• Task objective
Count the lines in the material below that contain the string "what", matching case exactly, and give only the number.

• Stored rows
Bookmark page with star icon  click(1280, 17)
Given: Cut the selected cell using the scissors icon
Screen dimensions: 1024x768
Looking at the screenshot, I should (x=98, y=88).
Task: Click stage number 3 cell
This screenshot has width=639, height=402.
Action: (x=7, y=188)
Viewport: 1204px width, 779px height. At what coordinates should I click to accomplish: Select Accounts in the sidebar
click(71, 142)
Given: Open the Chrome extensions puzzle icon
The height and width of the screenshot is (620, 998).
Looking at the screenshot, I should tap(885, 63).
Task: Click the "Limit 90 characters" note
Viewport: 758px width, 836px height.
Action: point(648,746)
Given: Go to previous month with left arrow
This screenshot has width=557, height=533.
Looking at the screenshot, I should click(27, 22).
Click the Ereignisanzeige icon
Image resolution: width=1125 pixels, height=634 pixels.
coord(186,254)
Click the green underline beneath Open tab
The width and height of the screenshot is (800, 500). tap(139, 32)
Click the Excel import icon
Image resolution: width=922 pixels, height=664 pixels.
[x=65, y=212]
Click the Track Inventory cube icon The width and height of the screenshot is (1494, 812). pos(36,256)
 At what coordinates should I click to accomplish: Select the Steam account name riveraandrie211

• Solution for this task
2